Urgent considerations

See Differentials for more details

Foreign body

Acute dysphagia can be due to foreign bodies and food impaction in the pharynx or esophagus. Associated symptoms include odynophagia, foreign body sensation, and excessive secretions.

Foods can also become lodged at the level of the upper esophageal sphincter, which may lead to airway obstruction and death from asphyxiation. This may respond to hard back slaps, chest thrusts for infants, or abdominal thrusts (Heimlich maneuver) for children and adults.[45][46][47]

Patients should be stabilized with appropriate management of airway and circulation and take nothing by mouth. The next step in management of a food impaction is to determine the exact location of the impaction, which can be done by plain radiographs, flexible fiberoptic nasopharyngoscopy/laryngoscopy, or computed tomography (CT) scan. Esophagogastroduodenoscopy (EGD) plays an essential role in terms of showing the location, type of object, and configuration and providing a means of therapy.[48]

Caustic injury

Caustic injury can cause acute dysphagia, odynophagia, tongue edema, stridor, airway obstruction, aspiration, or perforation. It can also lead to cyanosis, hypoxia, fever, tachycardia, and shock.
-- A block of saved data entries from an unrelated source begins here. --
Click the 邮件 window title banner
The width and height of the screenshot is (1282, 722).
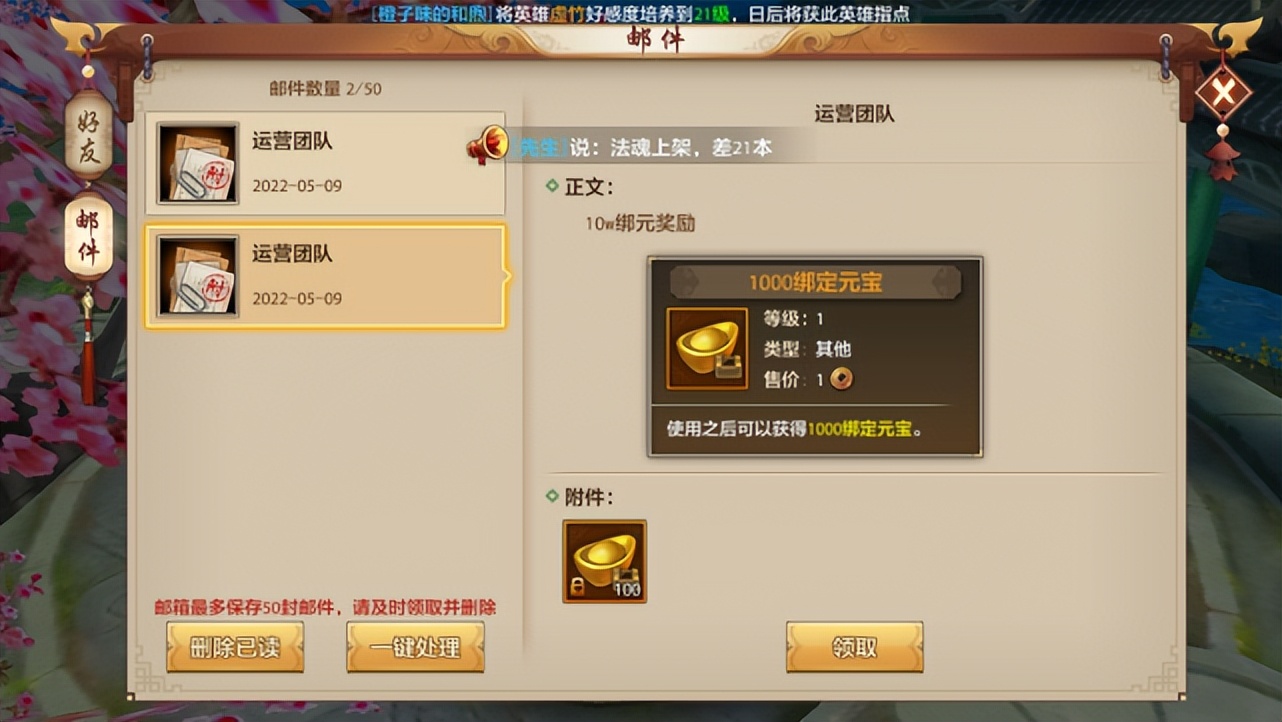[653, 40]
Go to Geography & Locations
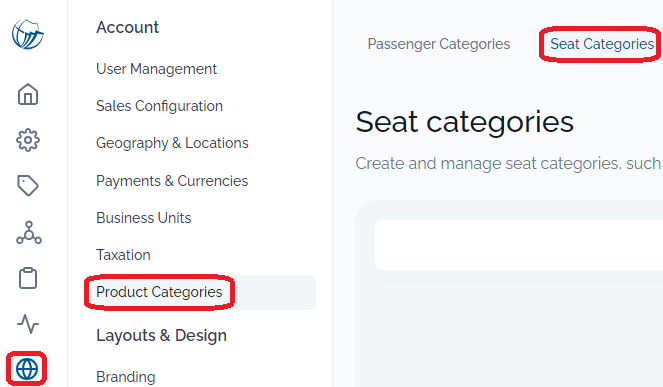 coord(172,143)
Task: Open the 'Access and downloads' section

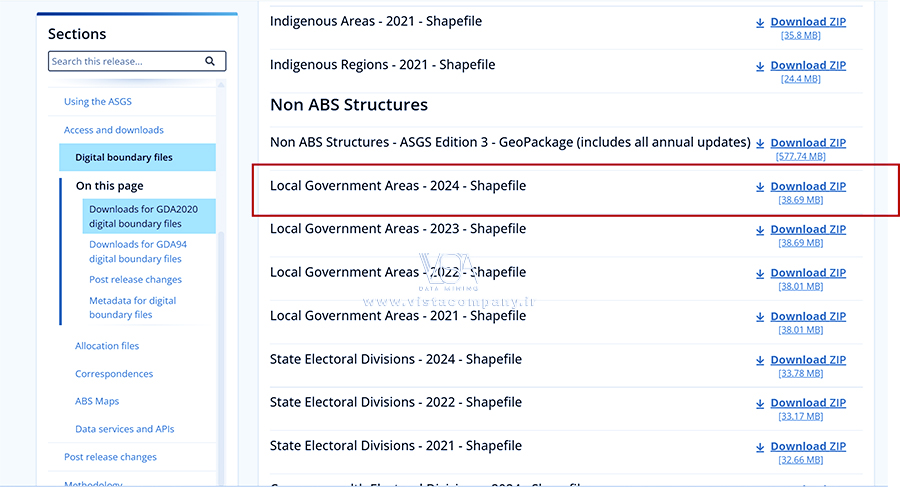Action: click(x=114, y=130)
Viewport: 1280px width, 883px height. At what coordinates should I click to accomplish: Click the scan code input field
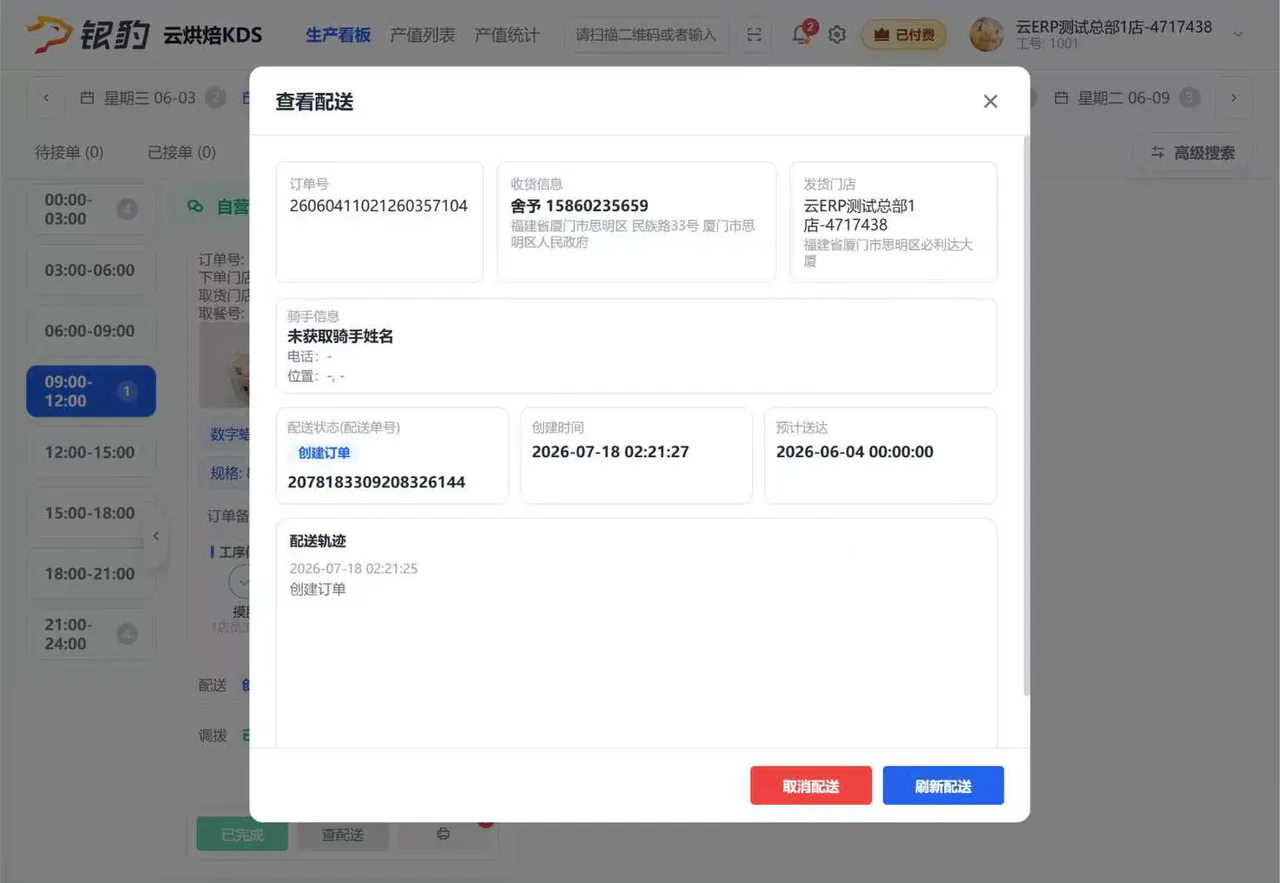(x=647, y=35)
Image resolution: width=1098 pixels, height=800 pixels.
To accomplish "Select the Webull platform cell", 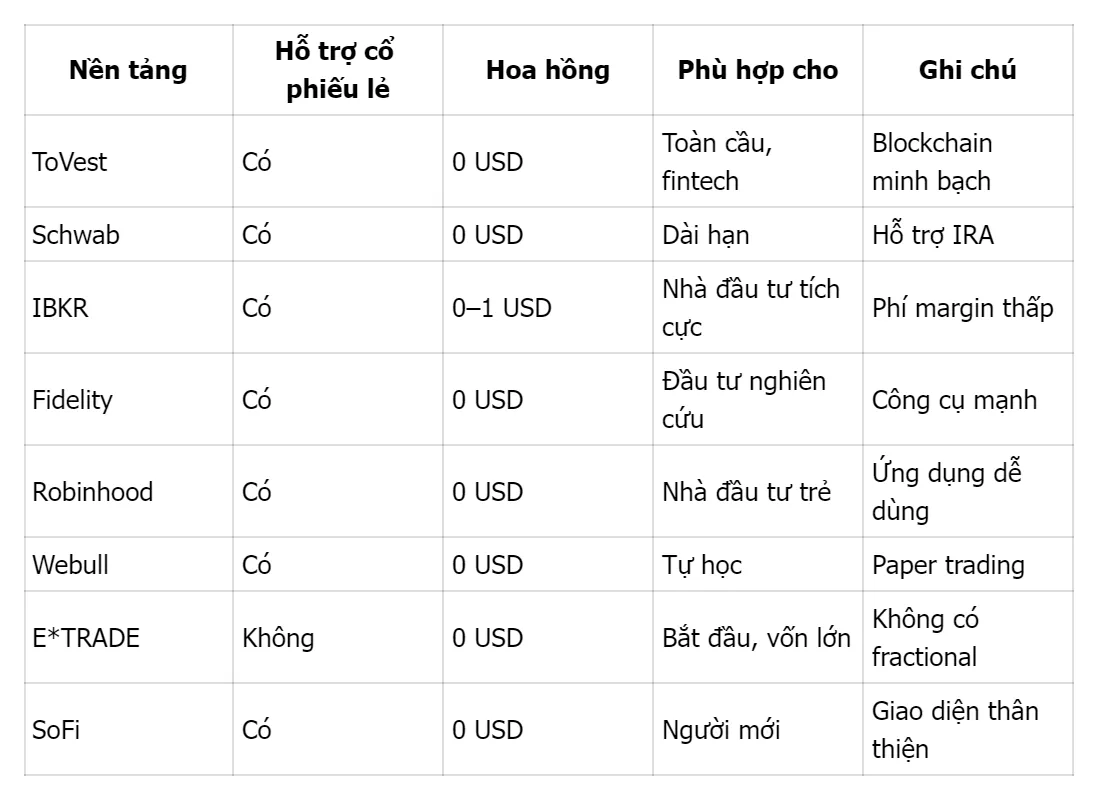I will 70,565.
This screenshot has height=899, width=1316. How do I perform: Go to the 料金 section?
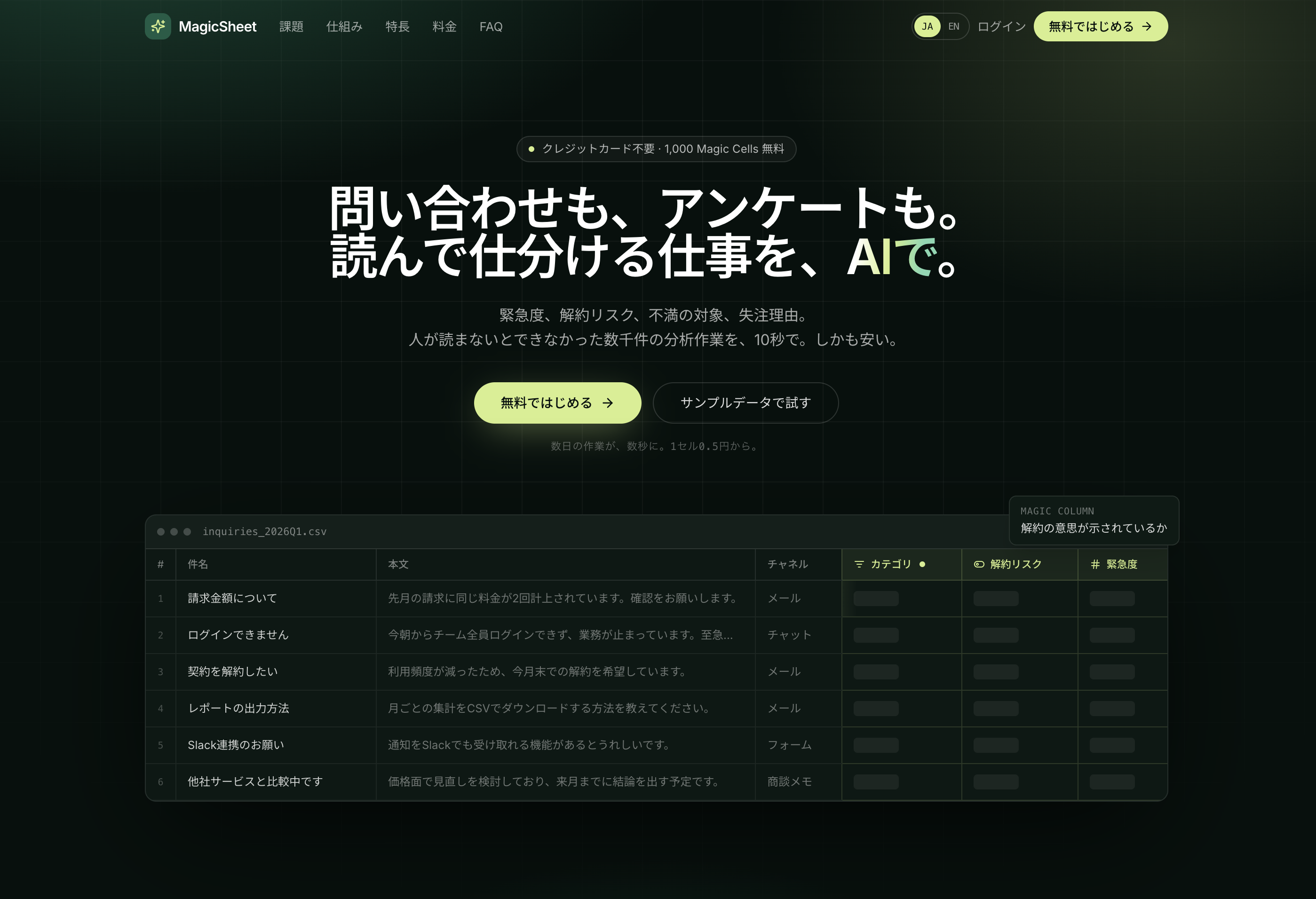point(444,27)

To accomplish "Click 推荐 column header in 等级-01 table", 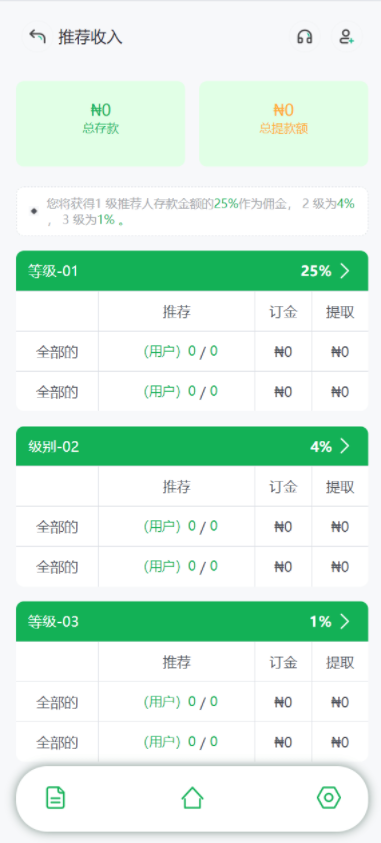I will 177,312.
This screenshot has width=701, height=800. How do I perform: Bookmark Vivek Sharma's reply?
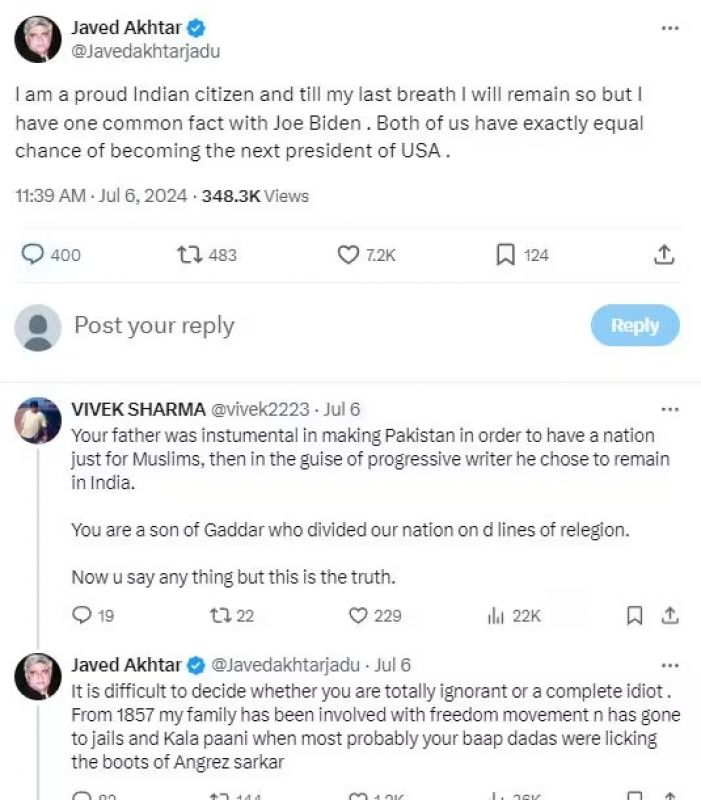pos(634,616)
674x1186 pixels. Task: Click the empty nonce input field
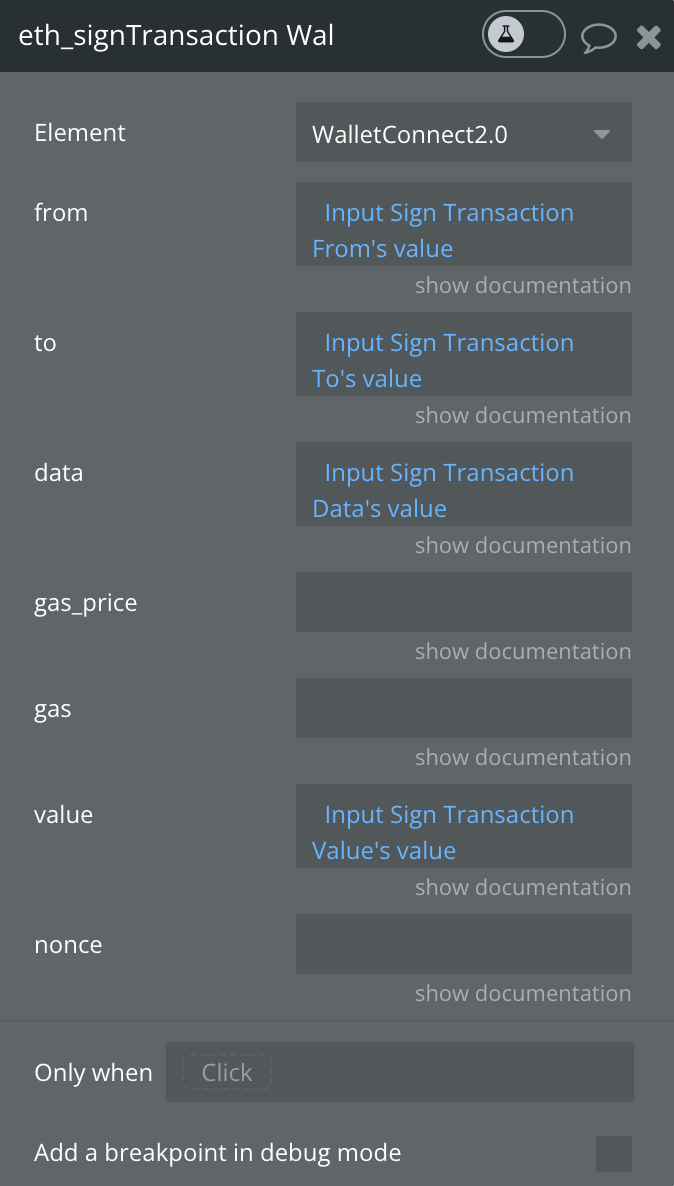(x=464, y=944)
Patients should be stabilized with appropriate management of airway and circulation and take nothing by mouth. Identification of the specific agent ingested may help further management. It is diagnosed with fiberoptic laryngoscopy. EGD is valuable but carries the risk of perforation. To rule out perforation due to caustic injury, x-ray with Gastrografin is safe, but barium should be avoided, as it can cause mediastinitis if a perforation exists. Chest radiograph can reveal perforation.[49][50]

Stroke

Some 40% to 70% of people with stroke experience dysphagia.[2] The consequence of dysphagia in this population can be aspiration of solid and/or liquid food into the respiratory tract, which can lead to life-threatening pneumonia.[51][52] The goal of the initial evaluation is to ensure medical stability, perform an abbreviated neurologic exam, and rapidly transport the patient to the CT or magnetic resonance imaging scanner so as to identify ischemia versus hemorrhage. Because of time constraints, certain portions of the history and physical exam may be deferred until after both scanning and the decision to perform thrombolysis (in ischemic stroke). Patients should take nothing by mouth until a standardized swallowing assessment has been performed.